++++ QUELLENAUSZUG ++++

Veröffentlicht am 03.10.2017

Die Freiheitlichen nehmen den morgigen Welttierschutztag zum Anlass, um politisch dringend notwendige Maßnahmen aufzuzeigen. „Eine unserer Kernforderungen ist die Einführung eines generellen Schächtverbots. Diese barbarische Art der Tötung muss endlich verboten werden. Derartig grausame Rituale dürfen nicht weiterhin unter dem Deckmantel der Religionsfreiheit geduldet werden“, so die steirische RFJ-Landesobfrau LAbg. Liane Moitzi.

++++

AUFGABE A: Gib den Abschnitt des Quellenauszugs, beginnend bei "Veröffentlicht am 03.10.2017" und endend bei "LAbg. Liane Moitzi.", noch einmal wieder. Tausche dabei "Welttierschutztag" gegen "Tierschutztag" aus.
AUFGABE B: Fasse den Absatz des Quellenauszugs, der mit "Die Freiheitlichen nehmen" beginnt, kürzer zusammen und behalte dabei seine wesentlichen Aussagen bei.
AUFGABE C: Führe den Quellenauszug über die Forderungen der Freiheitlichen zum Welttierschutztag im Anschluss an seinen letzten Satz weiter.

++++ DATENAUSZUG ++++

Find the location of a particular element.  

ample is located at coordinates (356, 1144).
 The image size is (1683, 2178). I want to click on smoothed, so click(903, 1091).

++++

ENDGÜLTIGE ANTWORT A:
Veröffentlicht am 03.10.2017

Die Freiheitlichen nehmen den morgigen Tierschutztag zum Anlass, um politisch dringend notwendige Maßnahmen aufzuzeigen. „Eine unserer Kernforderungen ist die Einführung eines generellen Schächtverbots. Diese barbarische Art der Tötung muss endlich verboten werden. Derartig grausame Rituale dürfen nicht weiterhin unter dem Deckmantel der Religionsfreiheit geduldet werden“, so die steirische RFJ-Landesobfrau LAbg. Liane Moitzi.

ENDGÜLTIGE ANTWORT B: Die Freiheitlichen nutzen den morgigen Welttierschutztag, um dringend notwendige politische Maßnahmen aufzuzeigen. Die steirische RFJ-Landesobfrau LAbg. Liane Moitzi nennt ein generelles Schächtverbot als eine ihrer Kernforderungen. Sie bezeichnet diese Tötungsart als barbarisch und sagt, solche Rituale dürften nicht länger unter dem Deckmantel der Religionsfreiheit geduldet werden.

ENDGÜLTIGE ANTWORT C:
Aus freiheitlicher Sicht darf der Tierschutz keinesfalls als unwichtiges politisches Randthema gesehen werden. Ziel muss es sein, dass Tiere anständig und artgerecht von Menschen behandelt werden. „Tiere sind Mitgeschöpfe unseres Lebensraumes und dürfen nicht nur als gewinnbringendes Nutzvieh betrachtet werden. Artgerechte Tierbehandlung ist Ausdruck einer zivilisierten Gesellschaft und muss oberste Prämisse einer verantwortungsvollen und ernstgemeinten politischen Haltung in diesem Bereich sein“, schließt Moitzi.